### Pixel coordinate grounding data
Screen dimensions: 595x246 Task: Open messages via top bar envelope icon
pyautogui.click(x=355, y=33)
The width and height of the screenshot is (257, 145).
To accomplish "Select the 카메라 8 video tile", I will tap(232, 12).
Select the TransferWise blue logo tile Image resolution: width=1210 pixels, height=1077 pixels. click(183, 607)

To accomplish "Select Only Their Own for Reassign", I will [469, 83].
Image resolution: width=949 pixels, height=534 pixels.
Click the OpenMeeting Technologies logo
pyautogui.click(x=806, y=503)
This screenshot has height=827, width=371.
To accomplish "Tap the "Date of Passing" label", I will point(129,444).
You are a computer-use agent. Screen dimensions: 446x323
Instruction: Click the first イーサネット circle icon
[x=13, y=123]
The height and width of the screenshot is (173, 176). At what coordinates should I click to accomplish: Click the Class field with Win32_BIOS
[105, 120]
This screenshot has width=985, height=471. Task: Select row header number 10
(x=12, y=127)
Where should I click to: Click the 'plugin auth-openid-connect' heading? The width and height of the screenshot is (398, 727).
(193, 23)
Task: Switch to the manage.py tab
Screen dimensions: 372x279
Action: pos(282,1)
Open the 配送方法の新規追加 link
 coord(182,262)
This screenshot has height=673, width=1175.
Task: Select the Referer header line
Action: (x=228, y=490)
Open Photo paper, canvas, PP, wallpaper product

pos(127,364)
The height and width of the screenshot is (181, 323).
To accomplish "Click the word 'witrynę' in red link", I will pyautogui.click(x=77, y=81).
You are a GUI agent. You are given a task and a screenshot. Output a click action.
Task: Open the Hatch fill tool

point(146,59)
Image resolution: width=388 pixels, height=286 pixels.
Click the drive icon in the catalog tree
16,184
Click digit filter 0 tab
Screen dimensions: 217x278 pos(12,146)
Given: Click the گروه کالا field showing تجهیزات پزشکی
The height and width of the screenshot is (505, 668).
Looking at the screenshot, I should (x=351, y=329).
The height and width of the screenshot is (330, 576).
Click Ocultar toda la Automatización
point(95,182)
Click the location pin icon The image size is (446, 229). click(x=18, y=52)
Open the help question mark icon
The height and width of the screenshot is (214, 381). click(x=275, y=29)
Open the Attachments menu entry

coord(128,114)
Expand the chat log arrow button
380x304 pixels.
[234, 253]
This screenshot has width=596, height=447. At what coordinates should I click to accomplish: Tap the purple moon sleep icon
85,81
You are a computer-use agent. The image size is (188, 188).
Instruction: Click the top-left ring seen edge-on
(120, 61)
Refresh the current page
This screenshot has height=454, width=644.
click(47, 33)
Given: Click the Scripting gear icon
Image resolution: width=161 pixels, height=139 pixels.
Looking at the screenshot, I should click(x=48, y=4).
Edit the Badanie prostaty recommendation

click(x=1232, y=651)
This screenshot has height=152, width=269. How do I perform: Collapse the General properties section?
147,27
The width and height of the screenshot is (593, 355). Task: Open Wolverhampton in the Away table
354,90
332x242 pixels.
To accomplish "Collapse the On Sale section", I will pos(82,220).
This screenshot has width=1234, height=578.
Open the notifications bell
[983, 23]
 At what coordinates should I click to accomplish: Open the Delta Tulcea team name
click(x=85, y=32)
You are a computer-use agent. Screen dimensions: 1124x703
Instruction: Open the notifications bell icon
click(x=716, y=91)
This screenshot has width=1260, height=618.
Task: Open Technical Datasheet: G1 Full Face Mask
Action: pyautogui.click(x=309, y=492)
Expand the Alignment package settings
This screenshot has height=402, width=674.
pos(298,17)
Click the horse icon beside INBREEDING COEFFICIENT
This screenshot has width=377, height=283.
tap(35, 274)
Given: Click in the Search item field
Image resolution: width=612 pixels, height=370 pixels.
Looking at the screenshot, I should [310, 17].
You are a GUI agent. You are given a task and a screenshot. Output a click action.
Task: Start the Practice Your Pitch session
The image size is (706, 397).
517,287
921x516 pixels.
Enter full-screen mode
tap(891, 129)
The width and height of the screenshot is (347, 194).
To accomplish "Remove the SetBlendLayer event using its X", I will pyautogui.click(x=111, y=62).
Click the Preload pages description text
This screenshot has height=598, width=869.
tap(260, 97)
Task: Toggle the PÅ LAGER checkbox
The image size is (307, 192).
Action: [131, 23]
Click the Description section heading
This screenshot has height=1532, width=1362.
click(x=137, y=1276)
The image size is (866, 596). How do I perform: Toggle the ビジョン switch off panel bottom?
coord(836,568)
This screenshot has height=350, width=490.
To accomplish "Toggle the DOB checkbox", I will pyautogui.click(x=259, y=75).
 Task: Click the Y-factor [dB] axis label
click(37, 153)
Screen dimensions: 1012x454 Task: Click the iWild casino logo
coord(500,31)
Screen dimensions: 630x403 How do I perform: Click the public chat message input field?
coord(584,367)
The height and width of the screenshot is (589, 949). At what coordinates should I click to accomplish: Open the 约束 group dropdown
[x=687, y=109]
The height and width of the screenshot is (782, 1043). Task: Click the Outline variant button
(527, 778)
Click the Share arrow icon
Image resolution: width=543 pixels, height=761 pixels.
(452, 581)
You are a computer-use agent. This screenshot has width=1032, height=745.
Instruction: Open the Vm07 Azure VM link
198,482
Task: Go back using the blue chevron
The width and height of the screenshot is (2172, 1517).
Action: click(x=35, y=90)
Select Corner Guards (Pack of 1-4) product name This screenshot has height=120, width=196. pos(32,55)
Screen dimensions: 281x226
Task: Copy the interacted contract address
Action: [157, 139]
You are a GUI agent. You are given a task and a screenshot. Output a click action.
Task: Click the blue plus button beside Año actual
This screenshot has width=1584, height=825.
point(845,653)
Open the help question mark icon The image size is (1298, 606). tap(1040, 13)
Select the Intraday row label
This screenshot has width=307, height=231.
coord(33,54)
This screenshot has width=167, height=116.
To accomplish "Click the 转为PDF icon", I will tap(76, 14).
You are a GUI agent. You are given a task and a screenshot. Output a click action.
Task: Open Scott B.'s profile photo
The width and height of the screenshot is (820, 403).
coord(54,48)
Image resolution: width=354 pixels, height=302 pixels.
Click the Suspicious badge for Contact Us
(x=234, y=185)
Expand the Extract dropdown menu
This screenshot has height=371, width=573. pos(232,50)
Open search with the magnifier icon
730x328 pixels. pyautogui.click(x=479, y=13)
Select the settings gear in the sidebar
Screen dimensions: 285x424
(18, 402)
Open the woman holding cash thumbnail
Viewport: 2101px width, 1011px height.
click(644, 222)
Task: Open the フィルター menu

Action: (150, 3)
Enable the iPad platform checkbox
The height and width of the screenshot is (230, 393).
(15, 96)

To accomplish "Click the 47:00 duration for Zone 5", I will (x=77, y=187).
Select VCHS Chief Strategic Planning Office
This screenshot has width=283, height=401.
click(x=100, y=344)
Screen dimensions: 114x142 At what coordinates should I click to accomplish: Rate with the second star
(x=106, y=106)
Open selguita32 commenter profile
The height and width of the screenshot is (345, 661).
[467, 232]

### Work to be completed
List the lines of the entries that include "tile".

### Response below
To accomplish "Select the 카메라 8 video tile", I will tap(232, 12).
Select the TransferWise blue logo tile Image resolution: width=1210 pixels, height=1077 pixels. click(183, 607)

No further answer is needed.